But many experts have said synthetic marijuana is actually far more dangerous than real marijuana. Those who use the synthetic products can suffer seizures, hallucinations, tremors, paranoia, convulsions, high blood pressure and an elevated heart rate, according to Will County State’s Attorney James Glasgow’s office.

Quoting published reports, Glasgow’s office says poison control centers nationwide received more than 5,000 calls about synthetic marijuana in the first nine months of 2011.

“Over-the-counter availability of synthetic marijuana has created a public-health crisis in Will County and across the nation,” Glagsow said. “Young people are being poisoned by these extraordinarily dangerous chemicals. It was our obligation as law enforcement officials and as legislators to pass a law banning the possession and sale of every form of synthetic marijuana in Illinois.”

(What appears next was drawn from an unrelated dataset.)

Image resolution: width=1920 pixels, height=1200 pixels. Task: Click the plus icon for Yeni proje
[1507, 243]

Under the law, all synthetic marijuana products will be classified as illegal Schedule 1 controlled substances. Previously, only certain chemical formulas for synthetic pot were permissible.

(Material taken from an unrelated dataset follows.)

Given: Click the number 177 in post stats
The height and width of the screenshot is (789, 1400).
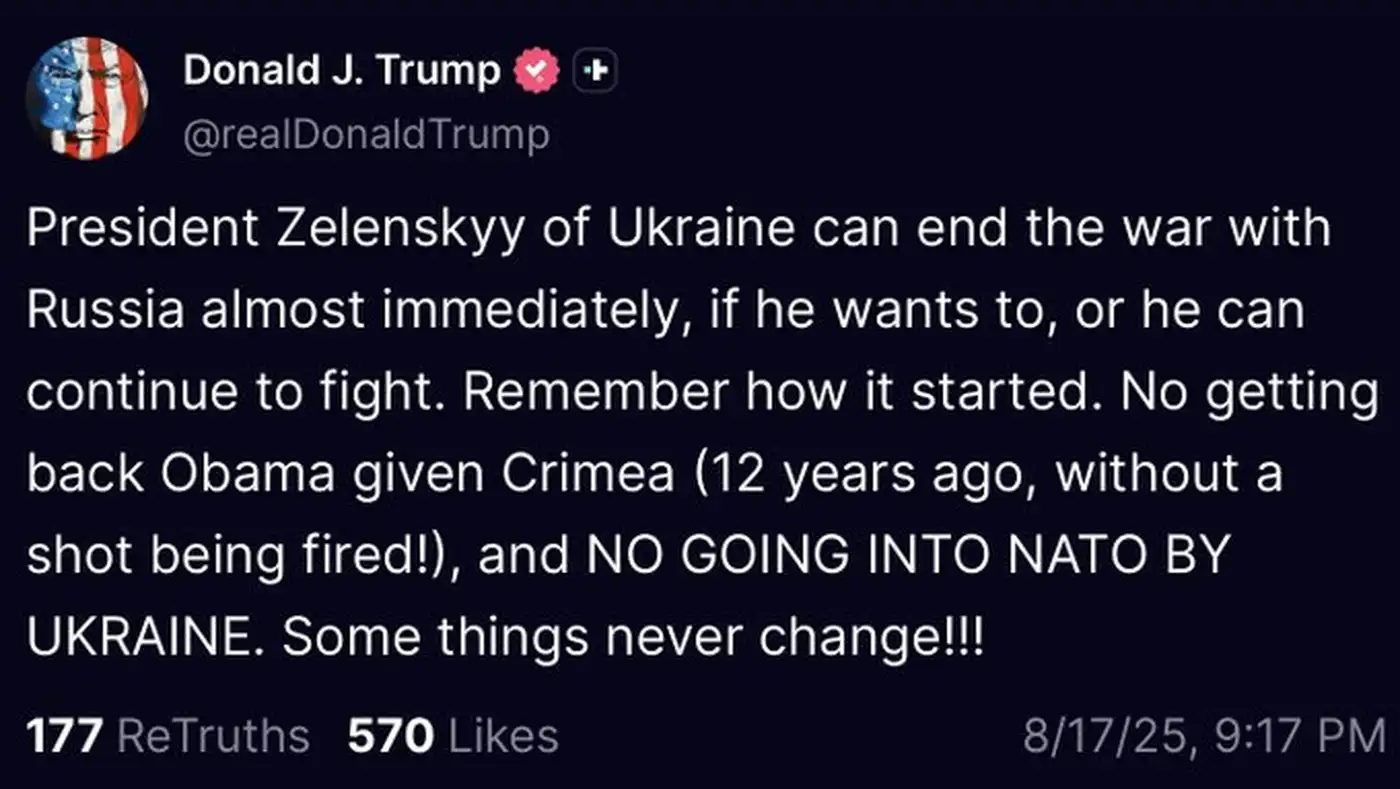Looking at the screenshot, I should click(x=65, y=736).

Anyone who sells synthetic marijuana could be charged with a Class 3 felony, and could go to prison for five years and be charged a $150,000 fine. Any illegal stock, and the entire shop where it is sold, could be seized.

Sale of more than 200 grams of synthetic marijuana could go to prison for 30 years and have to pay $500,000 in fines.

Simple possession of synthetic marijuana could result in Class 4 felony charges, which would mean three years in prison and a fine of up to $25,000.

2 Investigator Dave Savini reported over the summer that several Web sites are selling synthetic marijuana, including a Louisiana company called Domestic Oddities, which markets iAroma Hypnotic along with other brands.

The company is run by Eric Fontenelle, who is only 18. In a YouTube video, he claimed his potpourri is euphoric and cause marijuana-like effects.

Fontenelle is part of a billion-dollar, unregulated industry. He claimed he does not tell people to smoke his product, but in his video he says, “What you do with it is your own business.”

But the bans on synthetic marijuana are not the only new attack in the war against synthetic drugs.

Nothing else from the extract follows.